The starting point configuration is a Conventional Gas to Liquid (GTL) or a Coal to Liquid (CTL) Refinery system where, respectively, Natural Gas (methane) or coal is submitted to a gasification process to produce SYNGAS (Synthetic GAS) (hydrogen and carbon monoxide). SYNGAS is then used to synthesise liquid hydrocarbon species using a Fischer-Tropsch (FT) reactor, eventually combined with a distillation column and an hydrocracking reactor. Such conventional refinery systems do not allow mixed feedstock types and have a typical 6:1 yield of synthetic fuel (i.e. 1 ton of Natural Gas or Coal will allow the production of about 0.17 ton of FT products). Companies like Syntroleum, MossGas and Shell are engaged with GTL technologies. Companies like Sasol and Rentech are particularly engaged with CTL process, but deal also with GTL. Furthermore, ExxonMobil, Marathon and ConocoPhillips are announcing future investments in new GTL facilities.

Oil and fuel prices have created a compelling economic scenario both for GTL and CTL projects. Many countries are seeking ways to increase revenue from its gas and/or coal reserves. However, since GTL has Natural Gas as its feedstock and CTL uses coal, despite its recognised advantages relatively to fossil crude oil, the point is that either via GTL or CTL we will not acquire freedom and independence from fossil fuels. This means also that current GTL and CTL units will not prevent Global Climate Change.

Technically the gasification step required for GTL and CTL systems have to be modified to deal with new feedstocks like waste and renewable biomass, while the Fischer-Tropsch hydrocarbon synthesis step requires better yields than the present 6:1 in order to achieve economical viability. Furthermore, conventional GTL and CTL units have a carbon conversion ratio not better than 65%, i.e. 35% of the whole carbon contained in the original feedstock (natural gas (NG) or Coal) will not be transformed into FT products (it will be lost as carbon dioxide into the atmosphere).

The Choren Group has been involved in setting up a synthetic biofuel business based on a proprietary gasification technology, the Carbo-V® gasification, while its FT synthesis solution is based on the Shell GTL technology. Choren gasification process is able to deal with relatively clean biomass, mainly pre-processed wood and alike biomass feedstocks (Biomass to Liquid—BTL).

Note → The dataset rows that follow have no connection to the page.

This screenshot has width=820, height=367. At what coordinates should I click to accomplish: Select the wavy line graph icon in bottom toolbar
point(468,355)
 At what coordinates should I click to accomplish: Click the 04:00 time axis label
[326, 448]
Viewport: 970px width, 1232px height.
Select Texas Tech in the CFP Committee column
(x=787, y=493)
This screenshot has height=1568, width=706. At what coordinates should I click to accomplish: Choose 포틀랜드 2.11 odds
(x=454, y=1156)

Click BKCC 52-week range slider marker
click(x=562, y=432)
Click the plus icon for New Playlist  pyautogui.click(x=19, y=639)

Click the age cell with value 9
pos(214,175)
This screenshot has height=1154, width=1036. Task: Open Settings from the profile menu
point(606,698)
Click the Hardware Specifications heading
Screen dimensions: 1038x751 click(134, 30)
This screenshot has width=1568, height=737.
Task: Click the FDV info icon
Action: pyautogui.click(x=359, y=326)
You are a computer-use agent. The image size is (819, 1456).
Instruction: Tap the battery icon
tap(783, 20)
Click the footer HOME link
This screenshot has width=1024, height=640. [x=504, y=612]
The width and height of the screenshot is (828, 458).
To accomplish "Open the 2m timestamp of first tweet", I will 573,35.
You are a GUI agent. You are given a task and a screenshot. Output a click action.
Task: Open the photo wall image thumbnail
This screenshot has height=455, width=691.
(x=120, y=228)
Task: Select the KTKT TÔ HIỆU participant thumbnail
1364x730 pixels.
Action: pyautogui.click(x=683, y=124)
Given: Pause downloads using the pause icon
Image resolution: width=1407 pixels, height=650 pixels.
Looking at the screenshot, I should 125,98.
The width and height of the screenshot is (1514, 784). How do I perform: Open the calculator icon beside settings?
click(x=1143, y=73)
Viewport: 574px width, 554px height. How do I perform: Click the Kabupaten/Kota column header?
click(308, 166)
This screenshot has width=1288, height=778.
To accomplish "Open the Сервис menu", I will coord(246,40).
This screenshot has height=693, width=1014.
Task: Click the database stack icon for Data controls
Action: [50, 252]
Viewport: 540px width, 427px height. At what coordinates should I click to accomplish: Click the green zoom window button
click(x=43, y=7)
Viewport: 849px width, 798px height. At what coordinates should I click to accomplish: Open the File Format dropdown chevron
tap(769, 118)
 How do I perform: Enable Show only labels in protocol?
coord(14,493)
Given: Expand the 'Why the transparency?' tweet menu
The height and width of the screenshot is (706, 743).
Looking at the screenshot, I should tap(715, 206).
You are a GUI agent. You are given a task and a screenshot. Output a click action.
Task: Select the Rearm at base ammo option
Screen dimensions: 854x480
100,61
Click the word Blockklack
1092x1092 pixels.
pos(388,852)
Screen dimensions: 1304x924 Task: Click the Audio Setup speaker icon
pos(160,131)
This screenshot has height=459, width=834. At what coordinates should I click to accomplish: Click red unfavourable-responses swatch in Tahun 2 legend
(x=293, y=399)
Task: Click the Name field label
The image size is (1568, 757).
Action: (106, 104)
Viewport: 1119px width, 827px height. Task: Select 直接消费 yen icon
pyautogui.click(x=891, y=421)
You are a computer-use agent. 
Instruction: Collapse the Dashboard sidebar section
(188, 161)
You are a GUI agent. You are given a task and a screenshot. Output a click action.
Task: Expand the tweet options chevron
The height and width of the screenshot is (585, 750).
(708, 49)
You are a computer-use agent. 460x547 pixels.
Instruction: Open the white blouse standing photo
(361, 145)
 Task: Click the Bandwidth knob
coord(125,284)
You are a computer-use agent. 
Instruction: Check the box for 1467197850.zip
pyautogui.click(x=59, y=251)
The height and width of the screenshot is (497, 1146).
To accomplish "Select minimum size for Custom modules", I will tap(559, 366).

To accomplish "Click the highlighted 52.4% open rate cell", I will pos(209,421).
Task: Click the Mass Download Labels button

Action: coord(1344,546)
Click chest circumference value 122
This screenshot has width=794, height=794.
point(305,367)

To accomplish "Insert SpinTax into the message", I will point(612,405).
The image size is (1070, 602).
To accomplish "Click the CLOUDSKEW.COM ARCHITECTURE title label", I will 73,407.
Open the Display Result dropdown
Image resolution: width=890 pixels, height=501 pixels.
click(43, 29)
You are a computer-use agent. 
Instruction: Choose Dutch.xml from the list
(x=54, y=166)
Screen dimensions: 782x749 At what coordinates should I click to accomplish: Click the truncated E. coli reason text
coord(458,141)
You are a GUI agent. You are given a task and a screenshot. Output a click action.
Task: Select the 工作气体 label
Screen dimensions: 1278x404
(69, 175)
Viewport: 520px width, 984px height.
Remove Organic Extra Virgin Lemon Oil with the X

Choren gasification system is not able to deal with Municipal or Hazardous Waste feedstocks (MSW or HW) or other diversified carbon containing feedstocks. Choren BTL expected yield is similar to Shell\'s one, that is 6:1.

The conventional GTL (100) or CTL (200) (FIG. 1) systems are composed of a gasification unit ((101) steam/methane reforming in the GTL case and steam/coal gasification (201) in the CTL case), where the SYNGAS (300) is generated. Proceeding downstream, the SYNGAS will be cooled (400), quenched and scrubbed (500) (the resulting waste water (501) is removed for further decontamination) and the cleaner SYNGAS (600) is compressed (1100) and injected at the Fischer-Tropsch reactor (700) for synthetic crude generation. The resulting synthetic hydrocarbons will proceed to a fractionate distillation column (800) for diesel (910) and naphtha (920) separation, while the heavier waxes will be further submitted to hydrocracking (900) to further produce more diesel and naphtha. The steam (2000) generated at the FT process is reused at the gasification step, while steam (3000) resulting from SYNGAS cooling can be used in a Rankine cycle steam turbine (1000) (with condenser (3100)) to produce electricity at a generator (1001) to be sold to the electrical utility grid. Unreacted Tail Gas (4000) is reinjected (4002) at the GTL gasification (101), after removing its CO2 (4001).

The GTL stoichiometric ratio of H2 to CO in the produced SYNGAS is such that an H2 excess exists, that can be used (103), together with part of the NG and atmospheric O2 (104), to deliver heat to the reformer via combustion. So part of the NG feedstock will not result in SYNGAS, which means that a significant percentage (around 30%) of the initial C in feedstock will not be converted into synthetic hydrocarbon products. In the CTL case, there is a stoichiometric deficit of H2 relatively to CO. The conventional solution is to remove C (as CO2) in order to increase the H2/CO ratio. Furthermore, if hydrocracking is to be used after distillation, hydrogen will be required. In the GTL case it can be diverted from the SYNGAS stream (105), but for the CTL case, usually parallel coal gasification is produced (although in a smaller scale) to generate the required H2.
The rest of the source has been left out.